Pamela Grayson-Holman, the group’s executive director, says the organization, which provides drop-in services to connect homeless people to social, medical, and supportive resources which can take months to secure, had a close relationship with the city for decades. The nonprofit sees an average of 60 homeless clients a day, she said. 

Grayson-Holman was “baffled” when she learned their funding had been cut. 

“It’s devastating,” said Grayson-Holman. “We have been a dedicated partner to the city for 21 years. … We didn’t get the opportunity to plan.” 

But more than that, Grayson-Holman says the cuts will be more harshly felt by her clients. She says that providing homeless San Franciscans with a one-stop-shop for services that are often daunting to navigate on their own is “an everyday need.” 

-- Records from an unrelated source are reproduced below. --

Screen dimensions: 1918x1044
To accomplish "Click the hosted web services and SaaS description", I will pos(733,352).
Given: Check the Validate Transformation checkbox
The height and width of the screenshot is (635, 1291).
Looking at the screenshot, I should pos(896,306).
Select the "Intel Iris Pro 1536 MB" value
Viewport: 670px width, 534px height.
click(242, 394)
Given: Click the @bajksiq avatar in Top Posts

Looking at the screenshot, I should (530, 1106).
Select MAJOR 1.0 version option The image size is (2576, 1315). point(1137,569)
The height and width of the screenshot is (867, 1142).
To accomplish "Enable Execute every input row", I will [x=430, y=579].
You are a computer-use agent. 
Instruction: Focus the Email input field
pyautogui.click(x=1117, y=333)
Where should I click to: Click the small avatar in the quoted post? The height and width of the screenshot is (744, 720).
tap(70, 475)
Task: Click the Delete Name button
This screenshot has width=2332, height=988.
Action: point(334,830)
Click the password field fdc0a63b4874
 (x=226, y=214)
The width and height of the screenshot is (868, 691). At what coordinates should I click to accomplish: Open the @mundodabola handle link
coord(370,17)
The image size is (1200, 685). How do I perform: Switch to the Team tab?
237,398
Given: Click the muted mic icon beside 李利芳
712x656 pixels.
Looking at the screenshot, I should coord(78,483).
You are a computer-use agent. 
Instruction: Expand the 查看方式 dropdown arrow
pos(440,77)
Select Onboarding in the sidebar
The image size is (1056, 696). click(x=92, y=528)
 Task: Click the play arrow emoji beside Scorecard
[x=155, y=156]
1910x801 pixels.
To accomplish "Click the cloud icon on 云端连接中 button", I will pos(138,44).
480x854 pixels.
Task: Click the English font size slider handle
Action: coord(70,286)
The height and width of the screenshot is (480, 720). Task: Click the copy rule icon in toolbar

Grayson-Holman says her best guess as to why her organization was cut off this year is that it doesn’t directly provide shelter beds, which has become a campaign priority for Mayor Daniel Lurie, who vowed to stand up 1,500 shelter beds across the city before walking that promise back last week. 

But Grayson-Holman says they do help homeless San Franciscans find a bed, by helping homeless residents go through the system. “It doesn’t happen overnight,” says Grayson-Holman. “It never does.” 

Correction: A previous version of this story said HealthRIGHT360 might lay off 50 staff members. Those numbers were for the entire San Francisco Human Services Network, of which it is a member.